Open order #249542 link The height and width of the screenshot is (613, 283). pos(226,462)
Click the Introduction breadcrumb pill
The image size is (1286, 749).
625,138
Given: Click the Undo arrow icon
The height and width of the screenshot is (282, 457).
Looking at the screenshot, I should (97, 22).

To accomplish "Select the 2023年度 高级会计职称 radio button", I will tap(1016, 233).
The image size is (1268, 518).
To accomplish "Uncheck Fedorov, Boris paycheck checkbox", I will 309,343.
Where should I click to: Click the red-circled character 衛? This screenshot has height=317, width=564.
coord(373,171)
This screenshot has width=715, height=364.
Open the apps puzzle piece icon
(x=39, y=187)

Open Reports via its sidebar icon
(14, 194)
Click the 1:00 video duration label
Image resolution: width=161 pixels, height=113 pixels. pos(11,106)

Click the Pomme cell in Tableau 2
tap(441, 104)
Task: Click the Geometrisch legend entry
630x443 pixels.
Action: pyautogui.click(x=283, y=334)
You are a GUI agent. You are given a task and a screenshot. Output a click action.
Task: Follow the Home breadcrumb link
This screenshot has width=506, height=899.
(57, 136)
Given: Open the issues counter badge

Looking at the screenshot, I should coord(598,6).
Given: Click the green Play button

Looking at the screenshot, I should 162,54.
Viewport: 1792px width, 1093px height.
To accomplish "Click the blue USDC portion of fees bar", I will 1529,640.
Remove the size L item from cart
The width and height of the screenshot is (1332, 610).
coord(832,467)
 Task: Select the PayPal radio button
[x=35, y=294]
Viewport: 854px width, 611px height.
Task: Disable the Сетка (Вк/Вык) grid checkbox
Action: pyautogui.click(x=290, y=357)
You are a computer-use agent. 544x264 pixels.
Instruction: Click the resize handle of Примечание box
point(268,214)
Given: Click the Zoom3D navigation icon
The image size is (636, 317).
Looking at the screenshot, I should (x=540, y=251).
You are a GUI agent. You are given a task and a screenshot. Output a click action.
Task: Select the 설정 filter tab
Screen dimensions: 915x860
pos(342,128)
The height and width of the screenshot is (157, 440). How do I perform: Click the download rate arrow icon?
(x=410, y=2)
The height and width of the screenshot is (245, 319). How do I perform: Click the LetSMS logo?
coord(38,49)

Task item:
Restate every entry above word for word.

Exercise result:
Open order #249542 link The height and width of the screenshot is (613, 283). pos(226,462)
Click the Introduction breadcrumb pill
The image size is (1286, 749).
625,138
Given: Click the Undo arrow icon
The height and width of the screenshot is (282, 457).
Looking at the screenshot, I should (97, 22).

To accomplish "Select the 2023年度 高级会计职称 radio button", I will tap(1016, 233).
The image size is (1268, 518).
To accomplish "Uncheck Fedorov, Boris paycheck checkbox", I will 309,343.
Where should I click to: Click the red-circled character 衛? This screenshot has height=317, width=564.
coord(373,171)
This screenshot has width=715, height=364.
Open the apps puzzle piece icon
(x=39, y=187)

Open Reports via its sidebar icon
(14, 194)
Click the 1:00 video duration label
Image resolution: width=161 pixels, height=113 pixels. pos(11,106)

Click the Pomme cell in Tableau 2
tap(441, 104)
Task: Click the Geometrisch legend entry
630x443 pixels.
Action: pyautogui.click(x=283, y=334)
You are a GUI agent. You are given a task and a screenshot. Output a click action.
Task: Follow the Home breadcrumb link
This screenshot has width=506, height=899.
(57, 136)
Given: Open the issues counter badge

Looking at the screenshot, I should coord(598,6).
Given: Click the green Play button

Looking at the screenshot, I should 162,54.
Viewport: 1792px width, 1093px height.
To accomplish "Click the blue USDC portion of fees bar", I will 1529,640.
Remove the size L item from cart
The width and height of the screenshot is (1332, 610).
coord(832,467)
 Task: Select the PayPal radio button
[x=35, y=294]
Viewport: 854px width, 611px height.
Task: Disable the Сетка (Вк/Вык) grid checkbox
Action: pyautogui.click(x=290, y=357)
You are a computer-use agent. 544x264 pixels.
Instruction: Click the resize handle of Примечание box
point(268,214)
Given: Click the Zoom3D navigation icon
The image size is (636, 317).
Looking at the screenshot, I should (x=540, y=251).
You are a GUI agent. You are given a task and a screenshot. Output a click action.
Task: Select the 설정 filter tab
Screen dimensions: 915x860
pos(342,128)
The height and width of the screenshot is (157, 440). How do I perform: Click the download rate arrow icon?
(x=410, y=2)
The height and width of the screenshot is (245, 319). How do I perform: Click the LetSMS logo?
coord(38,49)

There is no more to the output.